The following year, at the 2004 Blackjack Ball, two more inductees were added, again with primary voting done by professional gamblers at the Ball. Nomination of candidates, after 2006, has become the permanent responsibility of the members of the Blackjack Hall of Fame themselves, while the vote on the candidates that have been nominated is conducted by the invitees to the Blackjack Ball. The Hall of Famers inducted two more members per year through 2006. Since then, they only nominate one person per year.

However, in late 2007, 4 new members -- "The Four Horsemen" -- were inducted into the Hall of Fame "as a group".

==Inductees==
The current members of the Blackjack Hall of Fame are the following:
- Al Francesco, 2002, one of the founders of the concept of blackjack teams.

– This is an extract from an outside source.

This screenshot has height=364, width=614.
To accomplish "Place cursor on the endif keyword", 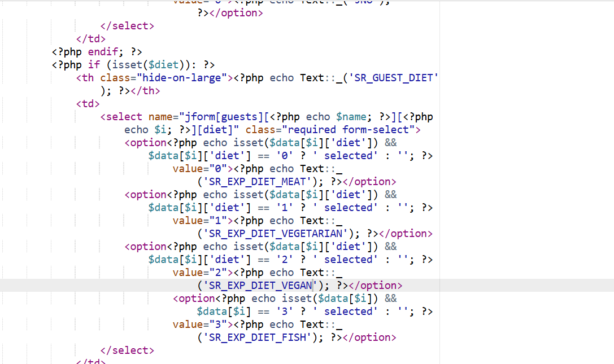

- Peter Griffin, 2002, mathematician, theoretical pioneer and author of The Theory of Blackjack.
- Arnold Snyder, 2002, former professional player, author and editor of Blackjack Forum.

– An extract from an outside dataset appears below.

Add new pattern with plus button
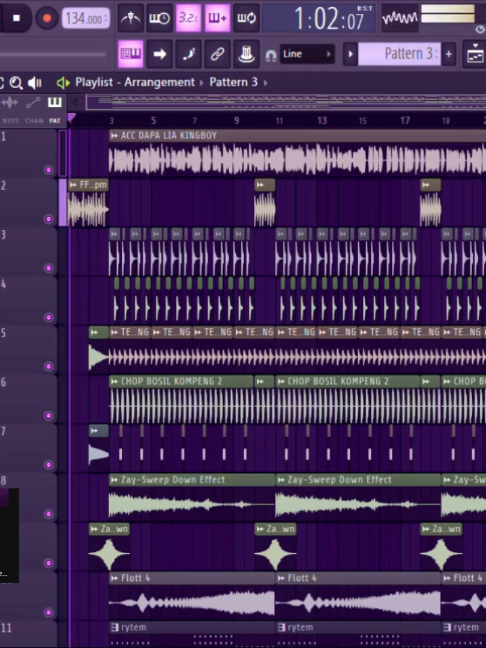 [448, 54]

- Edward O. Thorp, 2002, author of the 1960s classic Beat the Dealer
- Ken Uston, 2002, professional player and author who popularized the concept of team play, often playing in disguise and successfully suing the Atlantic City casinos for the rights of card counters.
- Stanford Wong, 2002, author and popularizer of the strategy known as "Wonging".
- Tommy Hyland, 2002, manager of one of the longest-running blackjack teams.
- Max Rubin, 2004, expert and author, known for media reporting about gambling events, and optimizing casino comps.
- Keith Taft, 2004, inventor who manufactured hidden computerized devices to aid advantage play.
- Julian Braun, 2005, pioneering author who used computers to analyze blackjack statistics.
- Lawrence Revere, 2005, author of Playing Blackjack as a Business and blackjack teacher
- James Grosjean, 2006, computer analyst and professional player, author of the classic Beyond Counting, who successfully sued casinos and the Griffin Agency.
- John Chang, 2007, former manager of the MIT Blackjack Team; was the basis for the Mickey Rosa character in the movie 21.
- Roger R. Baldwin, Wilbert Cantey, Herbert Maisel and James McDermott, 2008, collectively known as "The Four Horsemen of Aberdeen" who, while serving in the U.S. Army in the 1950s, discovered and published in the Journal of the American Statistical Association the first accurate basic strategy for Blackjack, using only desk calculators.
- Richard W. Munchkin, 2009, blackjack and backgammon expert, author, film director and producer.
- Darryl Purpose, 2010, former professional advantage player and performing songwriter.
- Zeljko Ranogajec, 2011, professional gambler from Australia, former blackjack professional player.
- Ian Andersen, 2012, expert and author
- Robert Nersesian, 2014, Las Vegas lawyer specializing in lawsuits by players against casinos.
- Don Schlesinger, 2015, author, researcher, columnist, editor of numerous blackjack books, and long-time Blackjack player.
- Bill Benter, 2016, blackjack team manager and horse-racing expert. One of the highest earning gamblers in history.
- Don Johnson, 2017, beat the Atlantic City casinos for over $15 million.
- Wally Simmons, 2018, blackjack and horse handicapping pro.
- Rob Reitzen, 2019
- Anthony Curtis, 2020, blackjack tournament player, author, publisher of the Las Vegas Advisor, a newsletter founded in 1983 that covers discounts in Las Vegas, and operator of Huntington Press.
- Cathy Cat Hulbert, 2022, former Czech blackjack team member. Selected by Card Player Magazine in 1996, as one of the best and smartest card players in the world.
- Blair Hull, 2022, a big player in Al Francesco’s blackjack team in the mid-’70s. Recipient of the first “Ed Thorp Lifetime Achievement Award.
- Maria "the Greek", 2023, the co-founder and one-time manager of “The Greeks” blackjack team.
- Rick "Night Train" Blaine, 2024, author of Blackjack Blueprint: How to Play Like a Pro … Part Time.
- Colin Jones, 2025, co-founder and co-manager of the Church Team, one of the most successful 21st-century card-counting teams, and founder of BlackjackApprenticeship.com.